> INPUT FOR THIS TASK
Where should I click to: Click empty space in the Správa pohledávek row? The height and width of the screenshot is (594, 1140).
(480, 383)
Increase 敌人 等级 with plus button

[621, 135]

...

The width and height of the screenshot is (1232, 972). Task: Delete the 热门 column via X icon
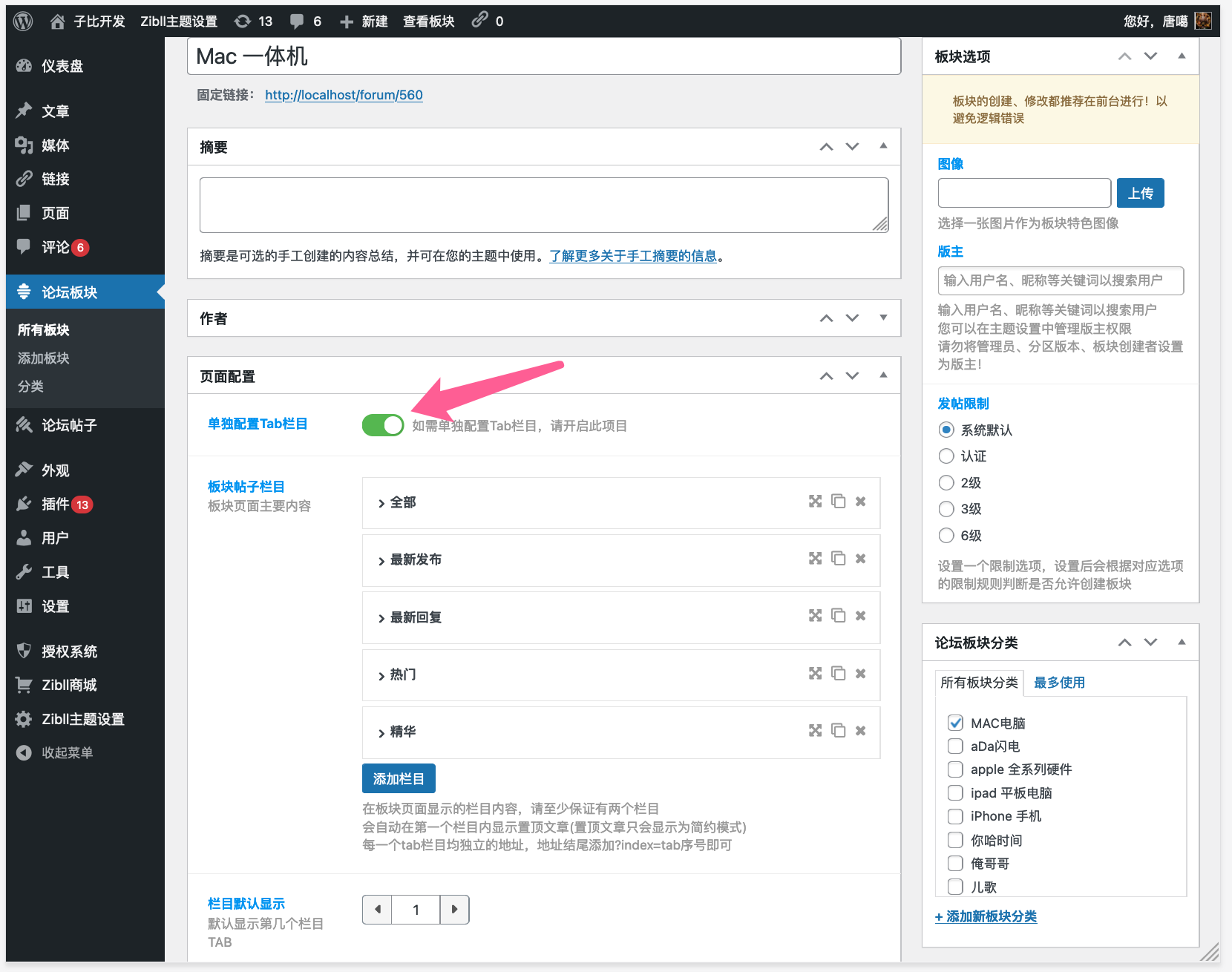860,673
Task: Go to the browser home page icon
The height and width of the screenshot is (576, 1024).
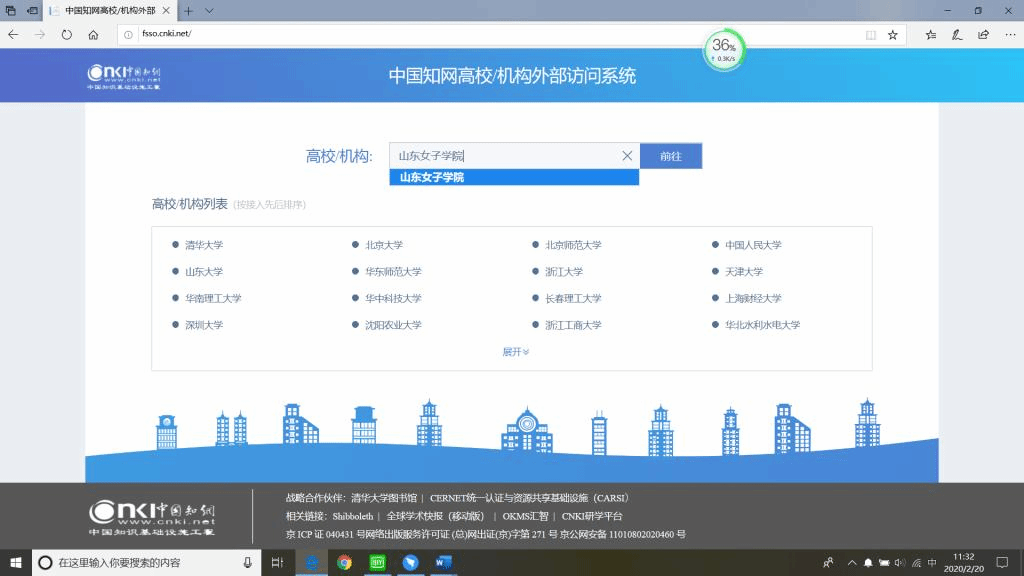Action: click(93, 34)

* * *

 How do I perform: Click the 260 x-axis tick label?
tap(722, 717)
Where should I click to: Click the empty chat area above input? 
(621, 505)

> WHAT TO WORK ON
Please report every line in the listing above that contains the string "width", copying each one in full. Case counts.

> TASK OUTPUT
Where should I click to: Click empty space in the Správa pohledávek row? The height and width of the screenshot is (594, 1140).
The width and height of the screenshot is (1232, 972). Task: Delete the 热门 column via X icon
The height and width of the screenshot is (576, 1024).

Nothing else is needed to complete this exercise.